**EXERCISE PROMPT**
In the entries below, every line that contains "agent" must be located and copied.

Saved data entries:
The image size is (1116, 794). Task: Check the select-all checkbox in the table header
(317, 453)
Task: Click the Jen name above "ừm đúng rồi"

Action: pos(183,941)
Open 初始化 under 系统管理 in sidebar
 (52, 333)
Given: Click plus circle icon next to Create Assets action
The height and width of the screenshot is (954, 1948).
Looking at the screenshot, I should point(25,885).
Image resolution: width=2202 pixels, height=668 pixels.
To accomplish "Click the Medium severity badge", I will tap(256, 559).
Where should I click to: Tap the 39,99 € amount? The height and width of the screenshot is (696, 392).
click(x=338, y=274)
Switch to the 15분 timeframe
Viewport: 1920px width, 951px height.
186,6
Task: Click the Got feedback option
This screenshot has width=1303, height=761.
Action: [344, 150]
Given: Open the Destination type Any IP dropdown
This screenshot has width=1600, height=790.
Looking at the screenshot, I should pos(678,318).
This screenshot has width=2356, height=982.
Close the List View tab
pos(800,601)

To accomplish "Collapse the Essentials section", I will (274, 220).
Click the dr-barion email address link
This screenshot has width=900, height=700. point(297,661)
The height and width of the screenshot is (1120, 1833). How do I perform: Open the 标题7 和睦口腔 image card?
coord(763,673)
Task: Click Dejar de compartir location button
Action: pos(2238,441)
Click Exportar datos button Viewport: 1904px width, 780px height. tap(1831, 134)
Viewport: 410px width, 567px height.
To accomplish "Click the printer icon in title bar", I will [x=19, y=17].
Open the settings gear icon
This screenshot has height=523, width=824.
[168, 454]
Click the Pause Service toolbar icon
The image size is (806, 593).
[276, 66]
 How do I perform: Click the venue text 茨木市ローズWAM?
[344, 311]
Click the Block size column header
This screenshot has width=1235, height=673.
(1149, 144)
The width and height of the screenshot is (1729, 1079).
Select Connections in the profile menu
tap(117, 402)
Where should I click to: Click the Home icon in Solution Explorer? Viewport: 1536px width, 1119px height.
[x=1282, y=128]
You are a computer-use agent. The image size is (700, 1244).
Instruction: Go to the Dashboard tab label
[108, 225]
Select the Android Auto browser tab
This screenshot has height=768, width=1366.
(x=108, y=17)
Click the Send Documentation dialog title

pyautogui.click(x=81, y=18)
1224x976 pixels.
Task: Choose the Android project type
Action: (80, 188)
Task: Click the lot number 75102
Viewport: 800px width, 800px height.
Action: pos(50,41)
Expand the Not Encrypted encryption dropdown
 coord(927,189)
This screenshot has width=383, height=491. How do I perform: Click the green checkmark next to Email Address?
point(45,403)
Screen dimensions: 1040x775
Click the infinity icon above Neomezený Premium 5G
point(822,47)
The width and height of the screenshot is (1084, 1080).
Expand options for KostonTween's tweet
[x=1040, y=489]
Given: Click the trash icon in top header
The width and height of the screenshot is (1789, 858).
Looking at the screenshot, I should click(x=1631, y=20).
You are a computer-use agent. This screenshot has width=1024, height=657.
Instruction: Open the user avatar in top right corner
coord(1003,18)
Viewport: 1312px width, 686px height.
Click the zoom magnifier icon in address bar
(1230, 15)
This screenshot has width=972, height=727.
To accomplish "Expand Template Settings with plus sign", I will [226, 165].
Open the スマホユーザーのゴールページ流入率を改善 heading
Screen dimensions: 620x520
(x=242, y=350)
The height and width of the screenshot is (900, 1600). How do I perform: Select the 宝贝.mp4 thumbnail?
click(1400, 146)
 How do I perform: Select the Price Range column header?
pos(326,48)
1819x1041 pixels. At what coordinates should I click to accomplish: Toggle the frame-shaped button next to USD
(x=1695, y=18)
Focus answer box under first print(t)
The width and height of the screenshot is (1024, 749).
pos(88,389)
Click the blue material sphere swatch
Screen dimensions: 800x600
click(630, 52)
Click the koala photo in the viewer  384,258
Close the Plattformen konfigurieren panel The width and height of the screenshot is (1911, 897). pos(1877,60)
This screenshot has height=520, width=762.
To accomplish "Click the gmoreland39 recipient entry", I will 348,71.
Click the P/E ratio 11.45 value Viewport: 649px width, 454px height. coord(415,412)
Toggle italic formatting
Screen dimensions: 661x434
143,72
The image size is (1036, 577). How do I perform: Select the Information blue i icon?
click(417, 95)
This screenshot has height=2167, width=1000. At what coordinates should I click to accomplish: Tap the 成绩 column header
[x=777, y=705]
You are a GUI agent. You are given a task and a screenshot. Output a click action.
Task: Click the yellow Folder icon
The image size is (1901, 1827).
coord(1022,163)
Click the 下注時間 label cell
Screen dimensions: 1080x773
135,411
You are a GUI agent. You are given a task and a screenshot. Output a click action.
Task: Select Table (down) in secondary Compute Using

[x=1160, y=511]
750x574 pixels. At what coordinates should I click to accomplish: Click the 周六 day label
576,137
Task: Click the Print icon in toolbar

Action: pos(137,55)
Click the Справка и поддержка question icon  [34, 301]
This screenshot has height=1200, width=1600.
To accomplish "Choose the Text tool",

**OUTPUT OF THE EXERCISE**
You are a computer-use agent. The image size is (700, 1244).
You are a computer-use agent. This screenshot has width=1024, height=657.
You are a GUI agent. You are given a task and a screenshot. Output a click action.
You are a GUI agent. You are given a task and a screenshot. Output a click action.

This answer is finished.